Ambulatory blood pressure after 12 weeks of quadruple combination of quarter doses of blood pressure medication vs. standard medication

Author:

Nolde Janis M.1,Atkins Emily234,Marschner Simone34,Hillis Graham S.56,Chalmers John2,Billiot Laurent2,Nelson Mark R.7,Reid Christopher M.8,Hay Peter9,Burke Michael10,Jansen Shirley11,Usherwood Tim234,Rodgers Anthony2,Chow Clara K.234,Schlaich Markus P.15612

Affiliation:

1. Dobney Hypertension Centre, Medical School - Royal Perth Hospital Unit, The University of Western Australia, Perth, Western Australia

2. The George Institute for Global Health, University of New South Wales

3. Westmead Applied Research Centre, University of Sydney

4. Department of Cardiology, Westmead Hospital, Sydney, New South Wales

5. Department of Cardiology, Royal Perth Hospital

6. School of Medicine, The University of Western Australia, Perth, Western Australia

7. Menzies Institute for Medical Research, University of Tasmania, Hobart, Tasmania

8. School of Public Health & Preventive Medicine Monash University, School of Population Health, Curtin University, Perth, Western Australia

9. Castle Hill Medical Centre Sydney

10. School of Medicine, Western Sydney University, Sydney, New South Wales

11. Sir Charles Gairdner Hospital, Perth, Western Australia

12. Neurovascular Hypertension & Kidney Disease Laboratory, Baker Heart and Diabetes Institute, Melbourne, Victoria, Australia

Abstract

Background: A combination of four ultra-low-dose blood pressure (BP) medications lowered office BP more effectively than initial monotherapy in the QUARTET trial.
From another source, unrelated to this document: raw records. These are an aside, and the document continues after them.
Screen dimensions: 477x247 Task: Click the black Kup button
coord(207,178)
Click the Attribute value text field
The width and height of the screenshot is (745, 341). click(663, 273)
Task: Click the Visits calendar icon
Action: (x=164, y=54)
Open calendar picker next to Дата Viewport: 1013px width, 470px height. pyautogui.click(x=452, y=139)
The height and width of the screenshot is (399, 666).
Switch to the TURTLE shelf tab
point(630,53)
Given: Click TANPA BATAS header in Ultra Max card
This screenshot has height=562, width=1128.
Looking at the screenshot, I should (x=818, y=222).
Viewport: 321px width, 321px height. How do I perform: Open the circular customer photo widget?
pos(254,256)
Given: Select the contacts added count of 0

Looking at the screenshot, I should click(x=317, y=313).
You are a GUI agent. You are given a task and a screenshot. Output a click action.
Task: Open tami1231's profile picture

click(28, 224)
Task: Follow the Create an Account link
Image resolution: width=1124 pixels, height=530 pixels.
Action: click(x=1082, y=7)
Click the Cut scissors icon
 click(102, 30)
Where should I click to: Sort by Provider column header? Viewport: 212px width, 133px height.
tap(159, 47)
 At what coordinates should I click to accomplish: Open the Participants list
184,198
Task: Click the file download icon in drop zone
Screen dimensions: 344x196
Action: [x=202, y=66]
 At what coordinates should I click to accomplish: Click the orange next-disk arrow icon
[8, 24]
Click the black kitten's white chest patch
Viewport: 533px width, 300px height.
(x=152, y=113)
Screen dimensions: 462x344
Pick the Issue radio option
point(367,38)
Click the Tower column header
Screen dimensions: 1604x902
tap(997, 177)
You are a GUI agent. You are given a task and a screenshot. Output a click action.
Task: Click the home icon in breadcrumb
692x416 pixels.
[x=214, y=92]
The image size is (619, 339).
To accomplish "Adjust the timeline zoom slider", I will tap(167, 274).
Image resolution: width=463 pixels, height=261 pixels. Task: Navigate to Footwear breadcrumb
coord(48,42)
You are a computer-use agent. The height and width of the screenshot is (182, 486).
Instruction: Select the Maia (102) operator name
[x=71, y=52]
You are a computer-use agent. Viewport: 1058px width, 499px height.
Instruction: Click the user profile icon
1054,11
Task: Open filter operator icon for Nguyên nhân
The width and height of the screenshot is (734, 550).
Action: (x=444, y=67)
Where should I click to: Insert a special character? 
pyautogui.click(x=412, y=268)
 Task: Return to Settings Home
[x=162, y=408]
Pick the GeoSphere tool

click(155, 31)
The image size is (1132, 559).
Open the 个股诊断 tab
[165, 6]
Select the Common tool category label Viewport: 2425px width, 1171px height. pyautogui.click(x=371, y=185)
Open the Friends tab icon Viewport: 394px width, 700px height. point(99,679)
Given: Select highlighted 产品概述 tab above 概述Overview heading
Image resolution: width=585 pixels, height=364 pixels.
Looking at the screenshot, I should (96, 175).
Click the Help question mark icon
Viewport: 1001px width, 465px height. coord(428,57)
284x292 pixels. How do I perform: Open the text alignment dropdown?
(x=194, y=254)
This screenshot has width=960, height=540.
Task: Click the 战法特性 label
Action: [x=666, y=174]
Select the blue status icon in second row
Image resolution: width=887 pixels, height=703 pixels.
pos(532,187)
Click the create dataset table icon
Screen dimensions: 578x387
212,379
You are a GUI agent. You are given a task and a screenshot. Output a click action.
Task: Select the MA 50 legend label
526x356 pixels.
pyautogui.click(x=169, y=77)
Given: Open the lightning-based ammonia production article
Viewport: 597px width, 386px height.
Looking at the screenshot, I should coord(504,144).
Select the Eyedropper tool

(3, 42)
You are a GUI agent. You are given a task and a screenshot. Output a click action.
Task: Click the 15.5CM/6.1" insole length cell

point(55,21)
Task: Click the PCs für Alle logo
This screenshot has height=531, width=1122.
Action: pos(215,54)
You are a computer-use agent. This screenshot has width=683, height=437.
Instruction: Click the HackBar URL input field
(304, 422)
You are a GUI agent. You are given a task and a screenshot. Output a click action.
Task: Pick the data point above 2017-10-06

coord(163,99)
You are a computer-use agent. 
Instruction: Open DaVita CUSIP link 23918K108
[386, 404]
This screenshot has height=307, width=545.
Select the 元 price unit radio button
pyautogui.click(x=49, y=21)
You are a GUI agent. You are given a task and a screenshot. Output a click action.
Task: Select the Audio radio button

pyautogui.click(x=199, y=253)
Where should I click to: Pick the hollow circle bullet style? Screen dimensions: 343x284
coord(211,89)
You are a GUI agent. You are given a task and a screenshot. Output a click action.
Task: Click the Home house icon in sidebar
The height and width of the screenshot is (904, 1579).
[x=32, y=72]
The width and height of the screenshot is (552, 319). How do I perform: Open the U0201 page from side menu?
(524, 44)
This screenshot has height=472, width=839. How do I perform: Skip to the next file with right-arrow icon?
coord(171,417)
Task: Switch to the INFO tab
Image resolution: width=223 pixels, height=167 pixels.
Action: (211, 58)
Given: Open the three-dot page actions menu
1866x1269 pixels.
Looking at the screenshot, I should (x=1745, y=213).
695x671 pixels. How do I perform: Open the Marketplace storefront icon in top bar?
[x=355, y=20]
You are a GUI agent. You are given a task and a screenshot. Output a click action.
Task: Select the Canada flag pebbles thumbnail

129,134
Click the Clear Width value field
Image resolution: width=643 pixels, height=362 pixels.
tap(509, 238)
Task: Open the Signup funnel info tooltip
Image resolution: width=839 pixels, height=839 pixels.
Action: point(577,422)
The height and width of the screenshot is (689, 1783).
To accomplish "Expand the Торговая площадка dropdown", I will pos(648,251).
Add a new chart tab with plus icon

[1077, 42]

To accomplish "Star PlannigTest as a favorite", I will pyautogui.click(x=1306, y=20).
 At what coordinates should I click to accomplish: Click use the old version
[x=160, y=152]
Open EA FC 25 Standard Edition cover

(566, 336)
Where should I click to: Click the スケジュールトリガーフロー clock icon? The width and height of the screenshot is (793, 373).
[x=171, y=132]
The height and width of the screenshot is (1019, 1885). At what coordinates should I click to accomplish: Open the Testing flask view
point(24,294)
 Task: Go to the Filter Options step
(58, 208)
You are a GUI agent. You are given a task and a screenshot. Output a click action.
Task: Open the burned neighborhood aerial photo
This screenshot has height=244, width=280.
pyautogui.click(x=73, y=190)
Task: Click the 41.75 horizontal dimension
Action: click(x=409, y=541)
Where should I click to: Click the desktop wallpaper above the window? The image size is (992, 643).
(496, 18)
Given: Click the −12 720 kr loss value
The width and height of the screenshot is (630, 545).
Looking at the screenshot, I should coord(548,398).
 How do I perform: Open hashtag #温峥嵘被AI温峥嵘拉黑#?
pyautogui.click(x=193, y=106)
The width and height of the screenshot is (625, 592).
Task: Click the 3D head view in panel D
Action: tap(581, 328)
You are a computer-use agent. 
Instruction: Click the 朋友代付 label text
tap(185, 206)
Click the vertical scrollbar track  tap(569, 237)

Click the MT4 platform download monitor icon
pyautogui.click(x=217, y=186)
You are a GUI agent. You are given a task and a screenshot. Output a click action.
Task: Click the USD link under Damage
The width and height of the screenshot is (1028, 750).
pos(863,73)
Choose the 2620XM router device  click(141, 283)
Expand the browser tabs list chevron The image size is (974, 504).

The effects on average ambulatory BP changes at 12 weeks have not yet been reported in detail. Methods: Adults with hypertension who were untreated or on monotherapy were eligible for participation. Overall, 591 participants were randomized to either the quadpill (irbesartan 37.5 mg, amlodipine 1.25 mg, indapamide 0.625 mg, and bisoprolol 2.5 mg) or monotherapy control (irbesartan 150 mg). The difference in 24-h, daytime, and night-time systolic and diastolic ambulatory BP at 12 weeks along further metrics were predefined secondary outcomes. Results: Of 576 participants, 289 were randomized to the quadpill group and 287 to the monotherapy group. At 12 weeks, mean 24-h ambulatory SBP and DBP were 7.7 [95% confidence interval (95% CI) 9.6–5.8] and 5.3 (95% CI: 6.5–4.1) mmHg lower in the quadpill vs. monotherapy group (P < 0.001 for both). Similar reductions in the quadpill group were observed for daytime (8.1/5.7 mmHg lower) and night-time (6.3/4.0 mmHg lower) BP at 12 weeks (all P < 0.001) compared to monotherapy. The rate of BP control (24-h average BP < 130/80 mmHg) at 12 weeks was higher in the quadpill group (77 vs. 50%; P < 0.001). The reduction in BP load was also more pronounced with the quadpill. Conclusion: A quadruple quarter-dose combination compared with monotherapy resulted in greater ambulatory BP lowering across the entire 24-h period with higher ambulatory BP control rates and reduced BP variability at 12 weeks. These findings further substantiate the efficacy of an ultra-low-dose quadpill-based BP lowering strategy.